Your coding standards, queryable by AI.

Every team writes a coding standards document. Nobody reads it. AI agents definitely don't — they can't fit a 20,000-token governance doc into their context window alongside the actual work.

standards-mcp flips this. Instead of a document that sits in a wiki, your standards become a live data store that agents query at task time. An agent starting a database migration calls one tool and gets exactly the 28 rules that apply — in ~700 tokens, in 0.1ms.

The 95% of rules about accessibility, internationalisation, and infrastructure? Not loaded. Not wasting tokens. Not creating noise.

npx standards-mcp init        # 28 universal starter rules
npx standards-mcp serve       # MCP server, works with any AI tool

Works with Claude Code, Cursor, Windsurf, Copilot — anything that speaks MCP.


The Problem: Token Economics

AI agents have finite context windows. Every token spent on rules is a token not spent on the actual work. Here's what existing approaches cost:

Approach

How standards reach the agent

Token cost

What the agent gets

Wiki/Confluence

Agent can't access it

0 (useless)

Nothing

Paste into system prompt

Full doc in every session

~20,000

Everything, whether relevant or not

CLAUDE.md / .cursorrules

Subset baked into config

~2,000-5,000

Whatever you manually curated

ESLint/Roslyn

Runs separately, agent sees output

~500/violation

Only what's already broken

standards-mcp

Agent queries what it needs

~700 for a task, ~15 per rule

Exactly the rules for this task

The insight: don't load the document, query the index. An agent starting a database migration doesn't need your accessibility rules, your i18n rules, or your infrastructure rules. It needs DB, SEC, and ERR. That's 28 rules at ~15 tokens each instead of 200 rules at ~100 tokens each.

How It Compares

Every code quality tool has addressable rules. Here's how they work and where they fall short for AI agents:

System

Rule ID

Readable?

Queryable by agent?

Progressive detail?

Fix guidance?

Token-aware?

ESLint

no-unused-vars

Yes

No — runs as linter, agent sees violations after the fact

No — one level of detail

--fix for some rules

No

Roslyn

CA1001

No — must look up

No — compiled into .NET analyzer

Yes — message → docs → code fix

CodeFixProvider

No

SonarQube

squid:S1481

No

No — server-side scanner

Yes — summary → detail → remediation

Remediation guidance

No

Pylint

C0301

No

No — CLI linter

No

No

No

CWE/OWASP

CWE-89

No

No — reference databases

Yes — summary → description → examples

Advisory only

No

standards-mcp

SEC.INJECT.SQL

Yes — self-describing

Yes — MCP tool call

Yes — 3 tiers (15 → 375 → 300 tokens)

Yes — typed fix providers with validation

Yes — designed for it

The key differences:

Existing tools are linters.

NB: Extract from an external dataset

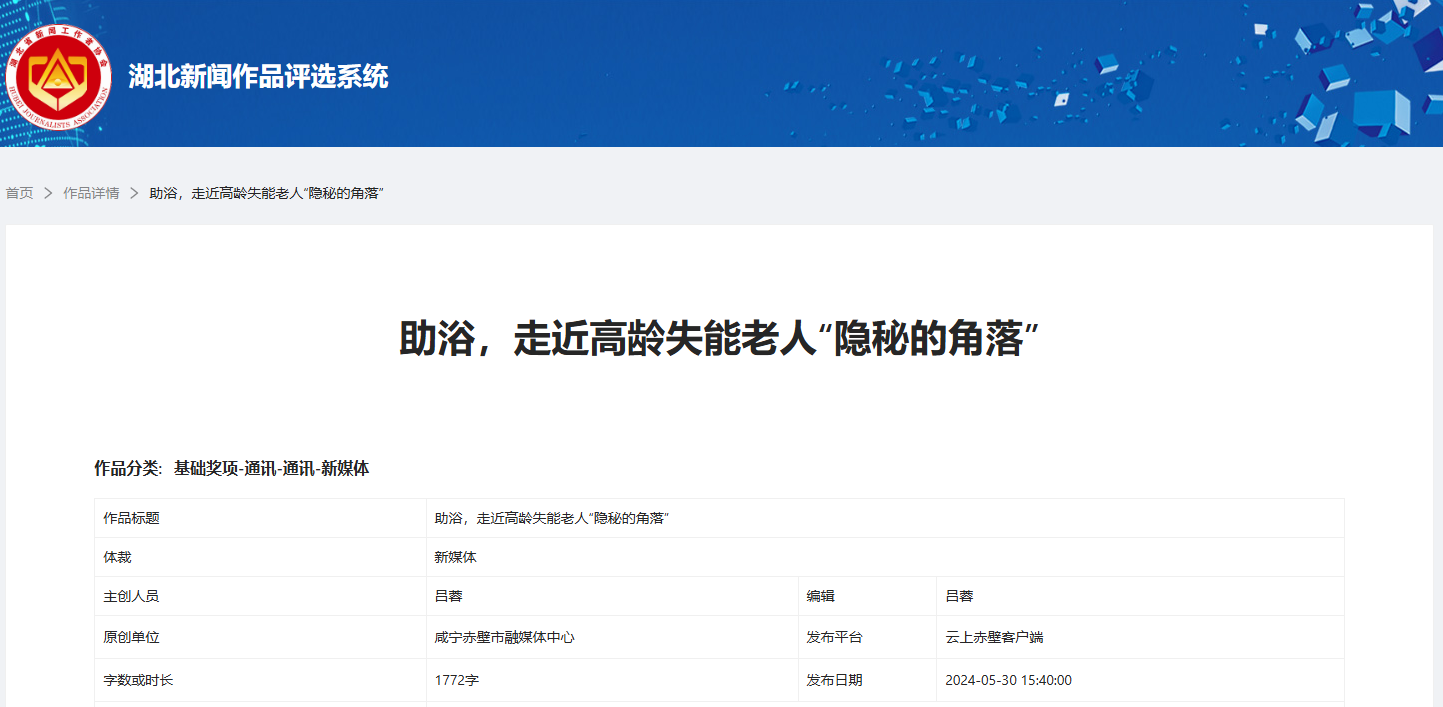Select the current breadcrumb article title
Image resolution: width=1443 pixels, height=707 pixels.
tap(267, 193)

They run on code that already exists and report violations after the fact. The agent writes the code, the linter finds the problems, the agent fixes them. Two passes minimum.

standards-mcp is a pre-flight check. The agent loads the rules before writing code. The rules are in working memory during development, not discovered in a separate scan pass. The agent writes correct code the first time because it knows the rules while writing.

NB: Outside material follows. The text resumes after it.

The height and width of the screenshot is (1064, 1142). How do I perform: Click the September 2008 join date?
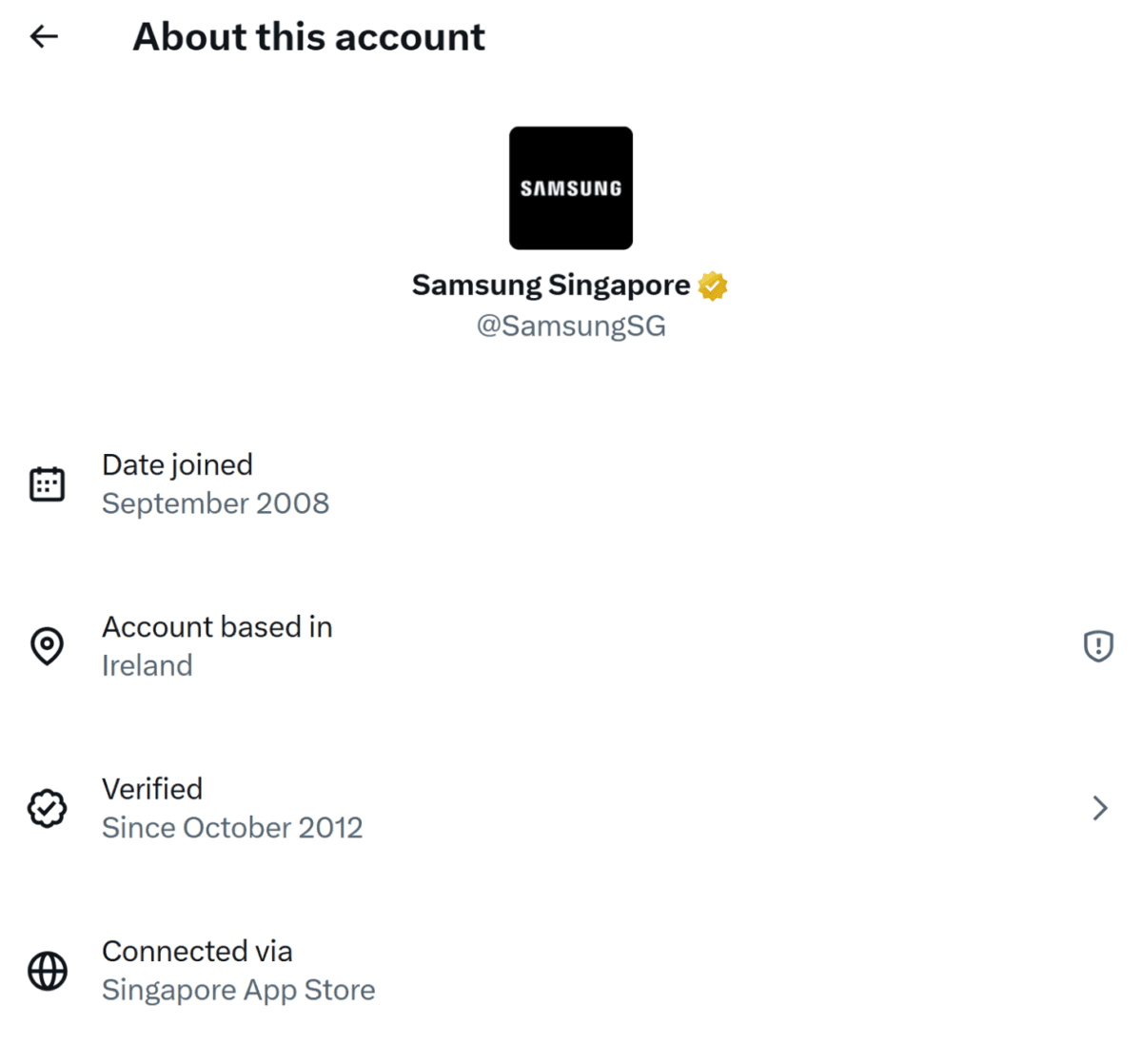click(216, 503)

Existing tools are human-first. ESLint's docs are web pages. Roslyn's CodeFixProvider is a C# class. SonarQube's remediation is a paragraph on a dashboard. None of these are designed for an AI agent to consume programmatically at task time.

standards-mcp is agent-first. Every response is JSON. Token budgets are measured. Progressive disclosure means the agent loads 15 tokens per rule at task start, 375 tokens for the one rule it needs detail on, and 300 tokens for the fix — not 20,000 tokens of everything.

The Three-Token Index

Every rule has a self-describing address: DOMAIN.CONCERN.RULE

SEC.INJECT.SQL     →  Security > Injection > SQL
DB.MONEY.INT       →  Database > Money > Integer storage
ERR.CATCH.EMPTY    →  Errors > Catch > No empty blocks

Compare: CA1001 tells you nothing. CWE-89 tells you nothing. SEC.INJECT.SQL tells you the domain, the concern, and the rule — in 3 tokens, without a lookup. This matters because:

  • Agents cite them inline: "Store discount as integer cents (DB.MONEY.INT)"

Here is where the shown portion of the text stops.